Bolstering that cluster further is the fact a number of well-established inward investors such as Allstate, CME and Citi have also invested in cyber security operations in Belfast, as have professional services firms PwC, Deloitte, Ernst & Young and BDO.
Your next step in becoming an industry leader
Behind our gleaming cyber security reputation are a number of factors, including leading forensic science expertise, tech research excellence and, of course, some of the best cyber security talent.
QUB plays a huge role in supplying that expertise and research.
Our Centre for Secure Information Technologies (CSIT) is the UK’s Innovation and Knowledge Centre for cyber security and the UK’s largest cyber security focused university technology research, development and innovation centre. CSIT is also helping deliver a new cyber innovation centre in London, the London Office for Rapid Cybersecurity Advancement (LORCA).
When it comes to developing talent for the sector, we run a MSc degree in Applied Cyber Security, which can be delivered on a one-year full time or a two-years part time basis.
This is in direct response to growing demand from the sector for top talent to fill the increasing number of cyber security jobs which have emerged over the last few years and which will become more in number in the coming years.

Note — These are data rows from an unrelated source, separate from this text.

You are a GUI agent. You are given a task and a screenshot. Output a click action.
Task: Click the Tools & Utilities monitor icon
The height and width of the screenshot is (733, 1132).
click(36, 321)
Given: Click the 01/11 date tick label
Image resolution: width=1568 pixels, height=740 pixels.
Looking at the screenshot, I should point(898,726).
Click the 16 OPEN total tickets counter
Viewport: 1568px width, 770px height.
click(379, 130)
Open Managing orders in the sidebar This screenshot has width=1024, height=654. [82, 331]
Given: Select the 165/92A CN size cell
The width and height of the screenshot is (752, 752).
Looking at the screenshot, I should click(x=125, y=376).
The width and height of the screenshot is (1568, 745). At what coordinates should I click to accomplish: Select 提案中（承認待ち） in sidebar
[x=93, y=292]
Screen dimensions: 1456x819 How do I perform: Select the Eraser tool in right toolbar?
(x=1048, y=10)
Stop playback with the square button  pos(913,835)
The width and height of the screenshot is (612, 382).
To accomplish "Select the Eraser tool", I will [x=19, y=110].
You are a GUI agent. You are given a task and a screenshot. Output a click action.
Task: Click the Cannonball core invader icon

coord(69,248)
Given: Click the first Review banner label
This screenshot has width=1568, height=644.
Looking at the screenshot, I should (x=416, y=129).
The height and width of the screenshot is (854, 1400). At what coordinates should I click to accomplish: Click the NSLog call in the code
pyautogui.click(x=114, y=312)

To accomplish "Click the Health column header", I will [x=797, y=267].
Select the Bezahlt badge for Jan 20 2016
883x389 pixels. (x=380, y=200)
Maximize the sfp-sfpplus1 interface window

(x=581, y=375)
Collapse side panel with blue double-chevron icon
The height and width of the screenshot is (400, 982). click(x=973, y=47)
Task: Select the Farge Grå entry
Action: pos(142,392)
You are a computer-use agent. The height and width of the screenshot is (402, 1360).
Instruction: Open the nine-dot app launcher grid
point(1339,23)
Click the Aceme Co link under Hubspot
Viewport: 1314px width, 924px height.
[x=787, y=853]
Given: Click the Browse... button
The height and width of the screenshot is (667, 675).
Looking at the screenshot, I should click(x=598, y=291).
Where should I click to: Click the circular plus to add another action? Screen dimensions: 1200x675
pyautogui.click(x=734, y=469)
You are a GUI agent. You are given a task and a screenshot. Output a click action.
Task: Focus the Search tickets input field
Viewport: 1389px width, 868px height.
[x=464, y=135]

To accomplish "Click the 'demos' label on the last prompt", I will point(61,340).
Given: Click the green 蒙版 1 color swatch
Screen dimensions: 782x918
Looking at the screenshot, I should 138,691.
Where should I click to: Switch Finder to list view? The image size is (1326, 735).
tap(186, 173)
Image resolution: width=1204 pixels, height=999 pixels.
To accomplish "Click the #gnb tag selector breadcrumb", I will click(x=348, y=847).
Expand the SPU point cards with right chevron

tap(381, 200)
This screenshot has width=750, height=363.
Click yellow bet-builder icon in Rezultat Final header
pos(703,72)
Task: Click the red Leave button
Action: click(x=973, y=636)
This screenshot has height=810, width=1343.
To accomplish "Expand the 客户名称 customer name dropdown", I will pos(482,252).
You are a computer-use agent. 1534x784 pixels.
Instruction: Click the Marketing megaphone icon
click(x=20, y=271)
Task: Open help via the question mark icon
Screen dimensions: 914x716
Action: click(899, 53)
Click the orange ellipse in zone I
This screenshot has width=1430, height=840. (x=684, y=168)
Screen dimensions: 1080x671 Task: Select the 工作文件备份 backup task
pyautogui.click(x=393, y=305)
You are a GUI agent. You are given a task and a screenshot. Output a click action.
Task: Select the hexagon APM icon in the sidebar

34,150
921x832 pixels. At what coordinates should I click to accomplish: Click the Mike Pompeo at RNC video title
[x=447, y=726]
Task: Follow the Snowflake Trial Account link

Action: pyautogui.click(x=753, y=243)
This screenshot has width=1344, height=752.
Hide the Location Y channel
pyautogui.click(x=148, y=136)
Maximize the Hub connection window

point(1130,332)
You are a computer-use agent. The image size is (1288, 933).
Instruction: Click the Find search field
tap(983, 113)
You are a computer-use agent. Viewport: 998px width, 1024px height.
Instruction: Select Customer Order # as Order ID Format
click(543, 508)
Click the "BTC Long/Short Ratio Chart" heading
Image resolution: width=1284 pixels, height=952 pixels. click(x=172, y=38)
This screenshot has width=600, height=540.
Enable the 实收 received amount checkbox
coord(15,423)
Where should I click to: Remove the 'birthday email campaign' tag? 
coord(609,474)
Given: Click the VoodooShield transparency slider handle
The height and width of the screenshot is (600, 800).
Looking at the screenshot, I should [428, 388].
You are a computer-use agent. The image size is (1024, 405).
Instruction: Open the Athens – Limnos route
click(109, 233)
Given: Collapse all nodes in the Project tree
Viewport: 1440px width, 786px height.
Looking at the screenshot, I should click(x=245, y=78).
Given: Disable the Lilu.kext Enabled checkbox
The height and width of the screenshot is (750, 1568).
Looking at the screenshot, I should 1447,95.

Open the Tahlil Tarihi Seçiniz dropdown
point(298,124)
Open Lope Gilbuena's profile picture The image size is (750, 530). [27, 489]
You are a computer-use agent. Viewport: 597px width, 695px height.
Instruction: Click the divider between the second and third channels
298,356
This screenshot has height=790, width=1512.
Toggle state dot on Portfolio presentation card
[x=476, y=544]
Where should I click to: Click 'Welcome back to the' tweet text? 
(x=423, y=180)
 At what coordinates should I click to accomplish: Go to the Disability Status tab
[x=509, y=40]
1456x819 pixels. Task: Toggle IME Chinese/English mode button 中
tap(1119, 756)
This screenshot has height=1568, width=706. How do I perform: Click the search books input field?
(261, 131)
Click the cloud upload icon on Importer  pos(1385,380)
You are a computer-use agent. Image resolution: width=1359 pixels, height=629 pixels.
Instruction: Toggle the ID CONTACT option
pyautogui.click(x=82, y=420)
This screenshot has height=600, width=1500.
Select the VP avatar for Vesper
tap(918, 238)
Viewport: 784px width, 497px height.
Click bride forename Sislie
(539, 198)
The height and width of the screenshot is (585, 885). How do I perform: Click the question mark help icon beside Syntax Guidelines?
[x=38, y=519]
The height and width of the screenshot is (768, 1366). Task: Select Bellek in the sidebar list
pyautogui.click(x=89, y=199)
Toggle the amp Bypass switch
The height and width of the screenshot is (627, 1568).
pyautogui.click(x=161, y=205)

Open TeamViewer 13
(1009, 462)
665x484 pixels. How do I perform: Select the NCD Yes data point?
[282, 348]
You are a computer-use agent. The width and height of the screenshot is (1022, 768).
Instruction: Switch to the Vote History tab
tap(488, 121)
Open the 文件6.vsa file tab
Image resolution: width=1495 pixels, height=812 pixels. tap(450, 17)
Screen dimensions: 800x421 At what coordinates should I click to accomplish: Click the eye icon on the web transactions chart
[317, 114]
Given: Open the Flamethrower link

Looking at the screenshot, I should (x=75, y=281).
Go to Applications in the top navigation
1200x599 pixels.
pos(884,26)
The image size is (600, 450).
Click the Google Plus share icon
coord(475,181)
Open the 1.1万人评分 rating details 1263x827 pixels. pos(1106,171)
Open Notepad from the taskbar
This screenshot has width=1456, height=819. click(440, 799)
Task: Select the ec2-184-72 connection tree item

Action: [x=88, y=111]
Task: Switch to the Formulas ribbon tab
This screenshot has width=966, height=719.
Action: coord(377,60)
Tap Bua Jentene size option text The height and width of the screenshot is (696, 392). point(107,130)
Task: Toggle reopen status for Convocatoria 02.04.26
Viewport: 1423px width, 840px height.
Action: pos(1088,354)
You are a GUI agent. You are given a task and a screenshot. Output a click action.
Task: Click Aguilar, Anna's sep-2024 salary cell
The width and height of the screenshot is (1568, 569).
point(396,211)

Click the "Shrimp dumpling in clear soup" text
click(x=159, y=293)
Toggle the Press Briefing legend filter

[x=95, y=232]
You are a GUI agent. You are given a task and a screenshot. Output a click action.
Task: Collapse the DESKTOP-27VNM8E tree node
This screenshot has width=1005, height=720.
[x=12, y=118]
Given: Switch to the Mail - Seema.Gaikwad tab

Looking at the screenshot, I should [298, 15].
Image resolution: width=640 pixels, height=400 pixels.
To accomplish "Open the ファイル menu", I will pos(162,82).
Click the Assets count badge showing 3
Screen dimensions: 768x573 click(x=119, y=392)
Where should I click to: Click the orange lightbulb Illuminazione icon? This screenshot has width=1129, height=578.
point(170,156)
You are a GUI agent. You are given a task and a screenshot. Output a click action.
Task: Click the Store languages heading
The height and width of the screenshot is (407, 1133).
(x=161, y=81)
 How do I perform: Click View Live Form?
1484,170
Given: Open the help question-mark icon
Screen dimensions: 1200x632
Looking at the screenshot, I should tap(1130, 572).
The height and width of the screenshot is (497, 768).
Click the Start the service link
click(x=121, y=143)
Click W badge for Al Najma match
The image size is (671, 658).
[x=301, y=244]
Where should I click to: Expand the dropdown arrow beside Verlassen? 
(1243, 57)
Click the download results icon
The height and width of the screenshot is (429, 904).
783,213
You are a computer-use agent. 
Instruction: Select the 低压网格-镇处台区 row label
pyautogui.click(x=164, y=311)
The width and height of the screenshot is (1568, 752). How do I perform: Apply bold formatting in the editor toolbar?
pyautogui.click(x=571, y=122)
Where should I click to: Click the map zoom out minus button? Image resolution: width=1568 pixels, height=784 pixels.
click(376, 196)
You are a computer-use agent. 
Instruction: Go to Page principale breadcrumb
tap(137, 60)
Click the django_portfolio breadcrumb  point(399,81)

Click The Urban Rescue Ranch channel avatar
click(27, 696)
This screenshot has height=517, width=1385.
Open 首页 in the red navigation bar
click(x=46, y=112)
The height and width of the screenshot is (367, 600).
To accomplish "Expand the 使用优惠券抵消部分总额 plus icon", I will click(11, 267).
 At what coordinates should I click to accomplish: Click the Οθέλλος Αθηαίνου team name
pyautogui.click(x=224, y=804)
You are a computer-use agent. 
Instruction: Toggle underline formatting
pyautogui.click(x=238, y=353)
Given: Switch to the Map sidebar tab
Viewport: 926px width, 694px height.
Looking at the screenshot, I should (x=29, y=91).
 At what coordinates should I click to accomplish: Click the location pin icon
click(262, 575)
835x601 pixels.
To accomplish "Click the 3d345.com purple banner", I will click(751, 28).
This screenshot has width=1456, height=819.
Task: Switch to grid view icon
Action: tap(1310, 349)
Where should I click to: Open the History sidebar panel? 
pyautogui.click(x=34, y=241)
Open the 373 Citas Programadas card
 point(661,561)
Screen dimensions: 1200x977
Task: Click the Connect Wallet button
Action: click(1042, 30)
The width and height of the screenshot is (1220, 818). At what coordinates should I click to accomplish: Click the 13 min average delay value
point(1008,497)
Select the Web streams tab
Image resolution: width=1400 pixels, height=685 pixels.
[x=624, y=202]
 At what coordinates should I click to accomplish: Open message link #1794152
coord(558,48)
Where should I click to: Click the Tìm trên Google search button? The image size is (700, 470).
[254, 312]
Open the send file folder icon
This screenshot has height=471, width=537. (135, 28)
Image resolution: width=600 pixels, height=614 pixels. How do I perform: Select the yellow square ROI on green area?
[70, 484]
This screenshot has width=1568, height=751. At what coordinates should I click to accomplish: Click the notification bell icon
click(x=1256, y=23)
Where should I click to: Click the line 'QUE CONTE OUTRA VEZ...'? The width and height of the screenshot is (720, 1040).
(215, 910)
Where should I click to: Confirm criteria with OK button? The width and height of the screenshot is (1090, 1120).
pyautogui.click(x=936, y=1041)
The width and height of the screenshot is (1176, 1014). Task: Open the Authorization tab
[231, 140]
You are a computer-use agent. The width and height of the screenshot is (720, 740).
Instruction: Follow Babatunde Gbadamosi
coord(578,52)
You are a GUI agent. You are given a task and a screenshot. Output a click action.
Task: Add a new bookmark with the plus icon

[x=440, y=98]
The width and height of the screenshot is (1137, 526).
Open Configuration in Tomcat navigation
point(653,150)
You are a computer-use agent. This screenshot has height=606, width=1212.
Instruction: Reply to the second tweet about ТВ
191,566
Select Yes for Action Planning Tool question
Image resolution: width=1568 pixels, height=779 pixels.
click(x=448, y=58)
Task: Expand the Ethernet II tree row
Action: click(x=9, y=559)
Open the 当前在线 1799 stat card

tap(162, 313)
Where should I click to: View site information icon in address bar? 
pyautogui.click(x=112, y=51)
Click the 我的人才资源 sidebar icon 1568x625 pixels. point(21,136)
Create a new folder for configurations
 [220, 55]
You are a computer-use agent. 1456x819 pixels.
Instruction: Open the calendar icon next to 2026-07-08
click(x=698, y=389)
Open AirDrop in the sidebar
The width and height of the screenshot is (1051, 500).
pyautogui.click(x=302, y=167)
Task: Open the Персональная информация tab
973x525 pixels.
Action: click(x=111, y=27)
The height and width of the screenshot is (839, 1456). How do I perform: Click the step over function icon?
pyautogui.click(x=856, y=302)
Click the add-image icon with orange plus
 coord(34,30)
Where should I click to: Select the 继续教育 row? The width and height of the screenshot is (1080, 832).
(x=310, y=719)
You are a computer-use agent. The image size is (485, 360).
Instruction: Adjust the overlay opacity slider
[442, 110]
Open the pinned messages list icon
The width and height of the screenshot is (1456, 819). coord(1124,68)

Similarly, course content has been designed in close consultation with industry to make sure the skills our students enter the cyber security workforce with are the skills employers need.
This is a great example of our determination to flex our teaching to meet the ever-changing need of industry.
The course itself is very much of an applied nature, allowing students to learn how to use and adapt theory in real life situations so they are ready for the world of work.
In the case of cyber security, we see so much potential that we are offering 40 fully-funded places on the MSc course, a considerable statement of intent on the university’s behalf.
The course is suitable for recent graduates with an interest in cyber security or those already in employment looking to upskill and is open now for 2019 entry.
There has certainly been strong demand for previous graduates from the MSc course and with Northern Ireland’s reputation as a cyber security hub growing every year, that thirst for talent looks likely to increase.